SGLT2 inhibitors do not pose fracture risk
The use of sodium-glucose cotransporter 2 inhibitors (SGLT2i), either alone or in combination with other glucose-lowering medications (GLM), does not seem to exacerbate the risk of sustaining fractures, a new study has found.
Researchers conducted a retrospective and observational pharmacovigilance study in a real-world setting, drawing from the FDA Adverse Event Reporting System (FAERS) database. Disproportionality and Bayesian analyses were used to see if fracture-related adverse events occurred more frequently in patients receiving SGLT2is between 2004 and 2019.
In the nearly 15 years’ worth of data, the FAERS database reported a total of 44,558 adverse events related to SGLT2is, along with 169,132 incidents related to fractures. Ultimately, 317 fracture reports were deemed to be related to SGLT2i use.

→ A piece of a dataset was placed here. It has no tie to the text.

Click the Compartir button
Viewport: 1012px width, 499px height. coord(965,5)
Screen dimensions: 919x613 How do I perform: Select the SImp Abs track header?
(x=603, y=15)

Most of the treatment-associated fracture cases happened in male patients (58.04 percent) and in patients older than 45 years (68.76 percent). Canagliflozin (51.10 percent), dapagliflozin (24.60 percent), and empagliflozin (23.66 percent) were the most common drugs implicated in these fractures.
Statistical analyses detected no positive signals from SGLT2i use alone or in combination with other GLMs. In terms of outcomes, 66.64 percent of SGLT2i-related fractures required hospitalization, while 9.38 percent ended in death.
“The predictable increase in the number of patients who will receive SGLT2is in the future implies that close monitoring and constant epidemiological surveillance are needed even if the adverse event of fracture occurs rarely,” the researchers said. “It is still recommended to include fractures in postmarketing risk management plans.”